WHAT TO PRODUCE:
Reproduce, from the lines below, exactly the stretch that begins at the line containing "The image size is (1080, 386)." and ends at the line containing "You are a computer-use agent. The", both included.

INFORMATION SUPPLIED:

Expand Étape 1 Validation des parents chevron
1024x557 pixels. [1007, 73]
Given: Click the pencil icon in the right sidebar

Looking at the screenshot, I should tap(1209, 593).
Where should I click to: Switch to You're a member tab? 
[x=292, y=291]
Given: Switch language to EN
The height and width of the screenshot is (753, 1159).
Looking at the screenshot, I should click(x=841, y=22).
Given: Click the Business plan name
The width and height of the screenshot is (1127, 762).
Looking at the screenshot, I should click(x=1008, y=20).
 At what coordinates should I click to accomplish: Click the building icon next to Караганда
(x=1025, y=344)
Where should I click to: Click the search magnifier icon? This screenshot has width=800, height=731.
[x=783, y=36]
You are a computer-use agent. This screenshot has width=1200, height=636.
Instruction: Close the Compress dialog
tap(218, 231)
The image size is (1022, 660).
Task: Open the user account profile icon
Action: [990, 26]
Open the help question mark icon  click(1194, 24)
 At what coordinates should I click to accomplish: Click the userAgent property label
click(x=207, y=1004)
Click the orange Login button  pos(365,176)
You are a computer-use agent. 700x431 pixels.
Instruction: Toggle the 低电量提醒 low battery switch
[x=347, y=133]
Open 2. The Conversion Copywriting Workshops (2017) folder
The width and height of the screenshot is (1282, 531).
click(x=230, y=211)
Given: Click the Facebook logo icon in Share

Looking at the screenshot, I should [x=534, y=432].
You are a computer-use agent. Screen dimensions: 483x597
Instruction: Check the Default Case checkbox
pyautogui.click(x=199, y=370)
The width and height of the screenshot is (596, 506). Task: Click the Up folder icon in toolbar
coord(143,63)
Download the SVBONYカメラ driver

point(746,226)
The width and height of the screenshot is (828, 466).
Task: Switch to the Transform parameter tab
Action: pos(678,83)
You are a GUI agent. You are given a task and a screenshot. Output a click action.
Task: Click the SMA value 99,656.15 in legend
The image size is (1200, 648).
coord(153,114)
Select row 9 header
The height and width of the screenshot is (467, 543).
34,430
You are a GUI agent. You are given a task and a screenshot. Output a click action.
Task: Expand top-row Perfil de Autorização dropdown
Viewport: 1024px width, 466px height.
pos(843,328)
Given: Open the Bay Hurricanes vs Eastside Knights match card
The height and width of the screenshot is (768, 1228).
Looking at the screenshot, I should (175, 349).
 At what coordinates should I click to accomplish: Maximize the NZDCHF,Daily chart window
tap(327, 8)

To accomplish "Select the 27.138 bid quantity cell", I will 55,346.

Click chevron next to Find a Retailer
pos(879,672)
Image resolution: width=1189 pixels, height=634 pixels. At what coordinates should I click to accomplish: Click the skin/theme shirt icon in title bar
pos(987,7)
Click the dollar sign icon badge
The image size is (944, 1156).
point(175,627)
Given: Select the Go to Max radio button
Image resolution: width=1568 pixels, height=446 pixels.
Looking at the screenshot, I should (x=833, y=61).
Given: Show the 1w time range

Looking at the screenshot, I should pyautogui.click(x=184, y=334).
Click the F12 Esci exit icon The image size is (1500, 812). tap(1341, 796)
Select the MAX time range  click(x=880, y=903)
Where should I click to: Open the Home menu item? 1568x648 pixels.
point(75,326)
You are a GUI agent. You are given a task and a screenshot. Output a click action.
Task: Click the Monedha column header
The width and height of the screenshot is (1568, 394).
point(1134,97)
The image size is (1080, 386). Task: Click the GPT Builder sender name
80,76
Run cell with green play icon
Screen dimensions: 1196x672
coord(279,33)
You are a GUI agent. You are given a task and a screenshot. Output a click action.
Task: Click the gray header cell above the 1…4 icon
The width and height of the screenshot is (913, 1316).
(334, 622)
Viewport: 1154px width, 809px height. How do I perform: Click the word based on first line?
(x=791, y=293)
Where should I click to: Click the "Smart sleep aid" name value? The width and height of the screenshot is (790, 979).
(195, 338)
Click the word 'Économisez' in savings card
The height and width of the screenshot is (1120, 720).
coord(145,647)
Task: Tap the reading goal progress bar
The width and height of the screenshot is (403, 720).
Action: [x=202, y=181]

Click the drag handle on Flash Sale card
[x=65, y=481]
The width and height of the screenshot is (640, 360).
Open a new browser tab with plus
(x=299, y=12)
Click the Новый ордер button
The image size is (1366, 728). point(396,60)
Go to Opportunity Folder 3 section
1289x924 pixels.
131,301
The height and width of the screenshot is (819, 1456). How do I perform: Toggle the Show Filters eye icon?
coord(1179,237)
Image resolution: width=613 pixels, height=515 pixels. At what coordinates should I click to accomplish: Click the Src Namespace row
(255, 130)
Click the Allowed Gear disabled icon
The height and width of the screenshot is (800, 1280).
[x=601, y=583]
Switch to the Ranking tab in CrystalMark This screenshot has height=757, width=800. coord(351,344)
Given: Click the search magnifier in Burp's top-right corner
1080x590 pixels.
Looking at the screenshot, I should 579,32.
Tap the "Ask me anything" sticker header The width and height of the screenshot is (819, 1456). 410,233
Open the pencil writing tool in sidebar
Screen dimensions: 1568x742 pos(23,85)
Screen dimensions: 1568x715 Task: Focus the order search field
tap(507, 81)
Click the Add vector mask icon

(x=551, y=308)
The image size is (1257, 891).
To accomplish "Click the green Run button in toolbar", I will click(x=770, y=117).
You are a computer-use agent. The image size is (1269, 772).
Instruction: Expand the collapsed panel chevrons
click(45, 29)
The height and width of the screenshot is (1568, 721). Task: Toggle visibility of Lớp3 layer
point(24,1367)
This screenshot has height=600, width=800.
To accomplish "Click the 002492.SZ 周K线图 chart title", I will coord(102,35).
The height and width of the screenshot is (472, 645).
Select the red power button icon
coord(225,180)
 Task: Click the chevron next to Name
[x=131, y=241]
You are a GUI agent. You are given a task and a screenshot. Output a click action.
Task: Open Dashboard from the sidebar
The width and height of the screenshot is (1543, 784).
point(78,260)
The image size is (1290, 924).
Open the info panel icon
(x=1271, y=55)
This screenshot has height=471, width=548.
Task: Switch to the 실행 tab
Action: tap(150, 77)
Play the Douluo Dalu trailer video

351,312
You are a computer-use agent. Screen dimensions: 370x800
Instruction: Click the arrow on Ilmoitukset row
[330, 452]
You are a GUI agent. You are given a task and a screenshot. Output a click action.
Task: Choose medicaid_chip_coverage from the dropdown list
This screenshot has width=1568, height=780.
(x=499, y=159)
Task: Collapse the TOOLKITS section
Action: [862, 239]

SOLUTION TO THIS PROBLEM:
The image size is (1080, 386). Task: Click the GPT Builder sender name
80,76
Run cell with green play icon
Screen dimensions: 1196x672
coord(279,33)
You are a GUI agent. You are given a task and a screenshot. Output a click action.
Task: Click the gray header cell above the 1…4 icon
The width and height of the screenshot is (913, 1316).
(334, 622)
Viewport: 1154px width, 809px height. How do I perform: Click the word based on first line?
(x=791, y=293)
Where should I click to: Click the "Smart sleep aid" name value? The width and height of the screenshot is (790, 979).
(195, 338)
Click the word 'Économisez' in savings card
The height and width of the screenshot is (1120, 720).
coord(145,647)
Task: Tap the reading goal progress bar
The width and height of the screenshot is (403, 720).
Action: [x=202, y=181]

Click the drag handle on Flash Sale card
[x=65, y=481]
The width and height of the screenshot is (640, 360).
Open a new browser tab with plus
(x=299, y=12)
Click the Новый ордер button
The image size is (1366, 728). point(396,60)
Go to Opportunity Folder 3 section
1289x924 pixels.
131,301
The height and width of the screenshot is (819, 1456). How do I perform: Toggle the Show Filters eye icon?
coord(1179,237)
Image resolution: width=613 pixels, height=515 pixels. At what coordinates should I click to accomplish: Click the Src Namespace row
(255, 130)
Click the Allowed Gear disabled icon
The height and width of the screenshot is (800, 1280).
[x=601, y=583]
Switch to the Ranking tab in CrystalMark This screenshot has height=757, width=800. coord(351,344)
Given: Click the search magnifier in Burp's top-right corner
1080x590 pixels.
Looking at the screenshot, I should 579,32.
Tap the "Ask me anything" sticker header The width and height of the screenshot is (819, 1456). 410,233
Open the pencil writing tool in sidebar
Screen dimensions: 1568x742 pos(23,85)
Screen dimensions: 1568x715 Task: Focus the order search field
tap(507, 81)
Click the Add vector mask icon

(x=551, y=308)
The image size is (1257, 891).
To accomplish "Click the green Run button in toolbar", I will click(x=770, y=117).
You are a computer-use agent. The image size is (1269, 772).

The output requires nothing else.